A new generation of role models

PAIGE LISTON | STAFF COLUMNIST

The annual MTV Video Music Awards premiered Aug. 30, and I was among the many people that tuned in to see who would win the awards, to hear the latest songs and to judge the extravagant outfits.

Over the last few years it seems as though the celebrities featured on the award show for the sole purpose of shocking the audience through their over-the-top outfits or their seemingly dramatic “feuds.” I use quotes around feuds because I think a lot of the fighting is staged and meant to incite a reaction from the viewersas if we are watching “Keeping Up with the Kardashians.”

This is the type of manufactured television the majority of people watch. When I take a step back and look at this new generation of celebrity status, it scares me for the generations to come because each year, it only seems to get worse.

Junior Danielle Ruppal said celebrities act the way they do because they are in the public eye at all times.

“These celebrities don’t live normal lives,”  Ruppal said. “They make one mistake and it’s everywhere, publicized and blown up by the media.
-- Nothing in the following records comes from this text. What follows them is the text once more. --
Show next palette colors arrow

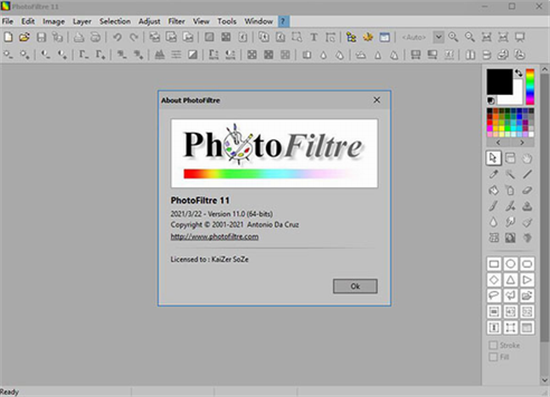point(522,143)
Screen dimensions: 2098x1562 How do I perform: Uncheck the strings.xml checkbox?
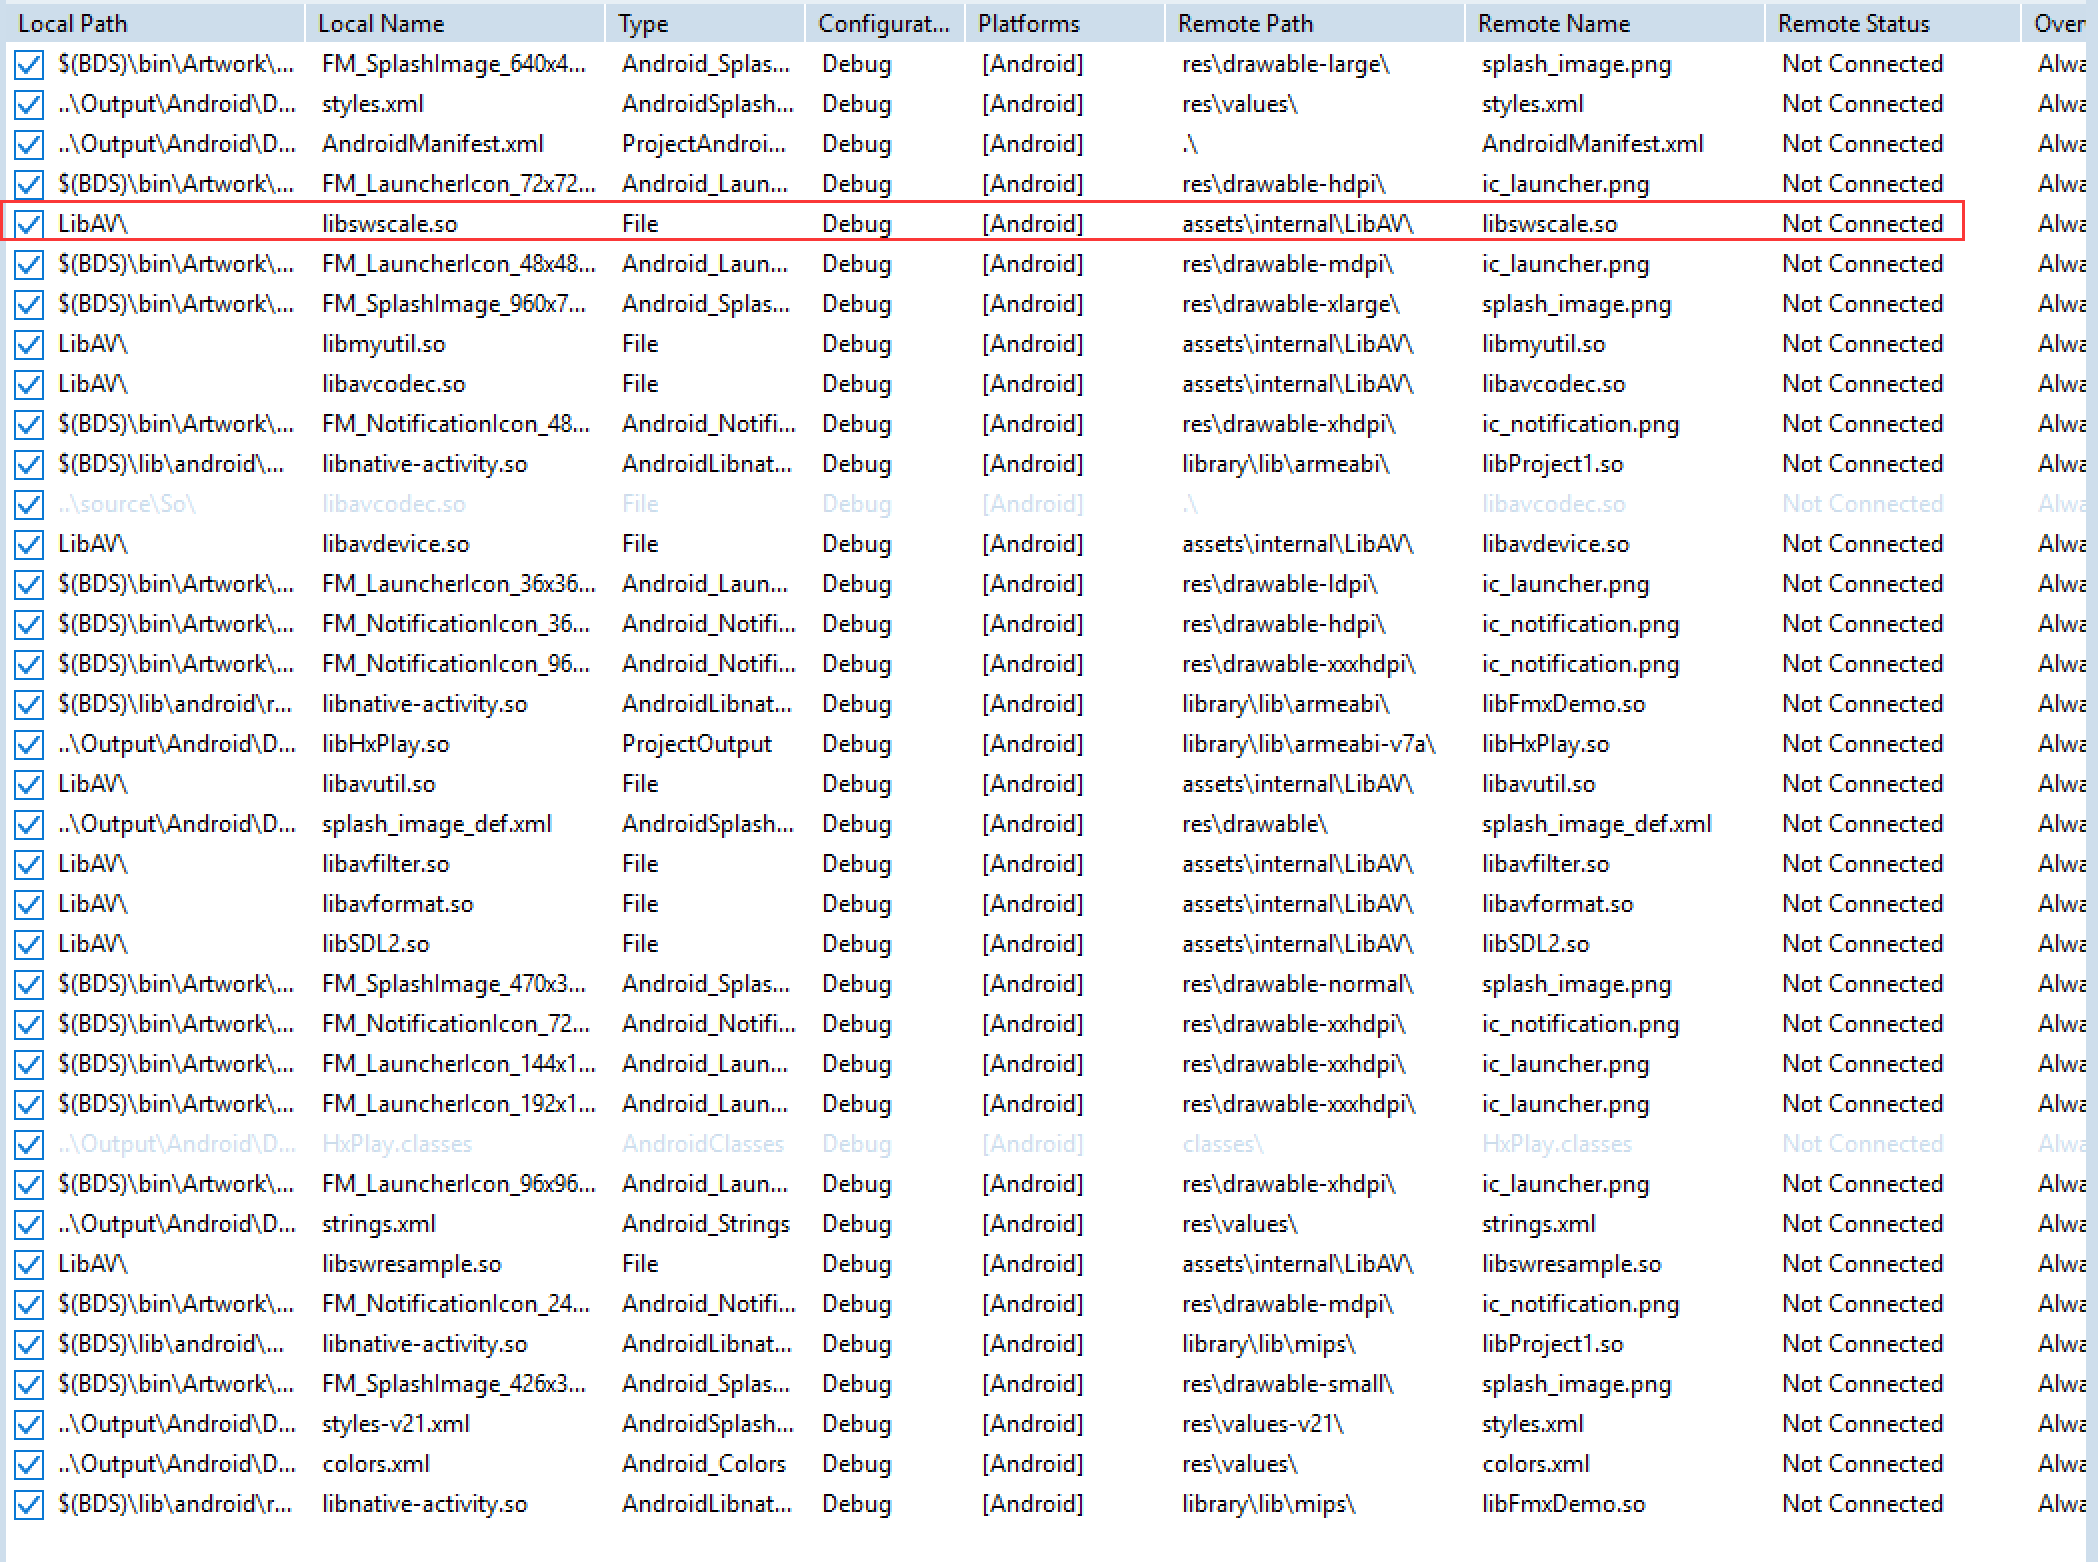coord(28,1223)
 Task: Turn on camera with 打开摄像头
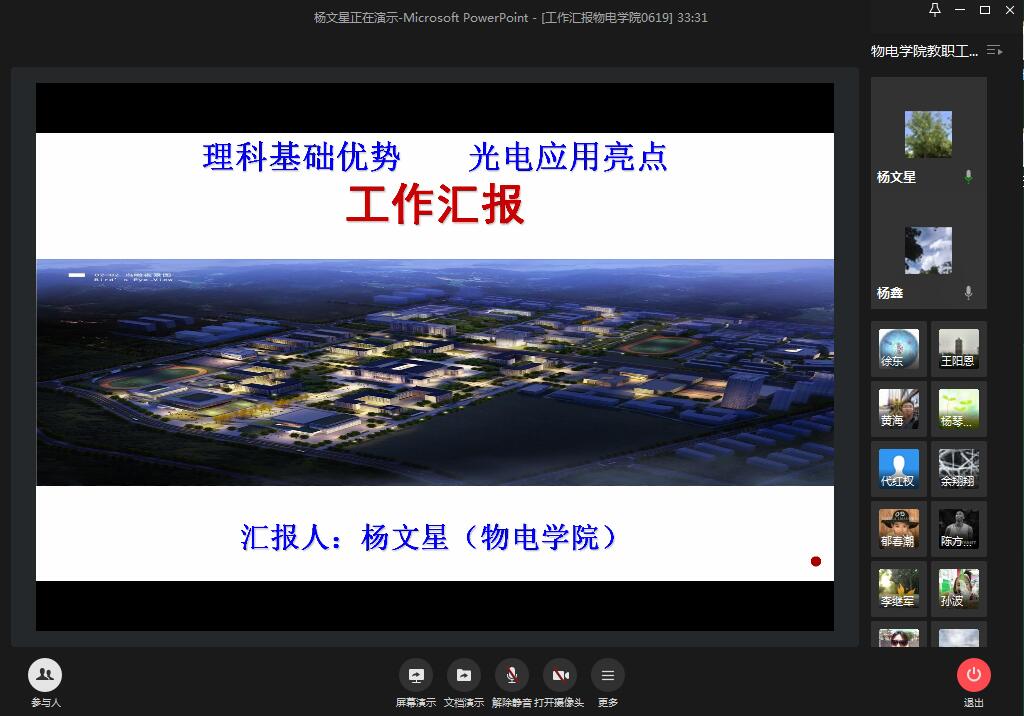tap(560, 676)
If you think of Miley [Cyrus], for instance, she takes her popularity and her status and rubs it in peoples’ faces.”

However, junior Megan Becker said she takes an entirely different stance on her feelings towards today’s celebrities, specifically Cyrus.

“Even though Miley [Cyrus] might be a little crazy, almost everything she does is for a good cause,” Becker said. “Like at the VMA’s, her performance featured (lesbian, gay, bisexual, transgender) youth. She is very true to the things she believes in and who she is.”
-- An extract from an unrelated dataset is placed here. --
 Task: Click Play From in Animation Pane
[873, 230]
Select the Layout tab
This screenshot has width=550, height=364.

I find it interesting that people can feel so strongly about a person they do not even know. All we see of celebrities is what the media shows us. We watch as they orchestrate outrageous spectacles in public, like at the Video Music Awards or on various television programs. And we then form our opinions based solely on that.

People consider “Keeping Up With the Kardashians” entertainment even though it is just a show about a family running through their daily routine. I’m not even sure how they became famous or why they still are.

Junior Kailey Eaton said she takes an entirely opposite stance, since she enjoys watching the show.

“In a way, I see the Kardashians as family-orientated,” Eaton said. “They bicker and they fight, but they’re always there for each other in the end. Despite the fact that they’re famous, I think their family dynamics can be relatable.”

The manufactured celebrity feuds featured on the MTV Video Music Awards incited reactions and opinions from viewers. The numerous tweets, Facebook posts and BuzzFeed articles I saw about awards made me realize why this form of entertainment is still produced: because people still watch. And, most likely, they always will.

So if we know this to be true, why do we continue to give into pop culture and watch the shows and support the celebrities that are becoming this generation’s new ‘role models?’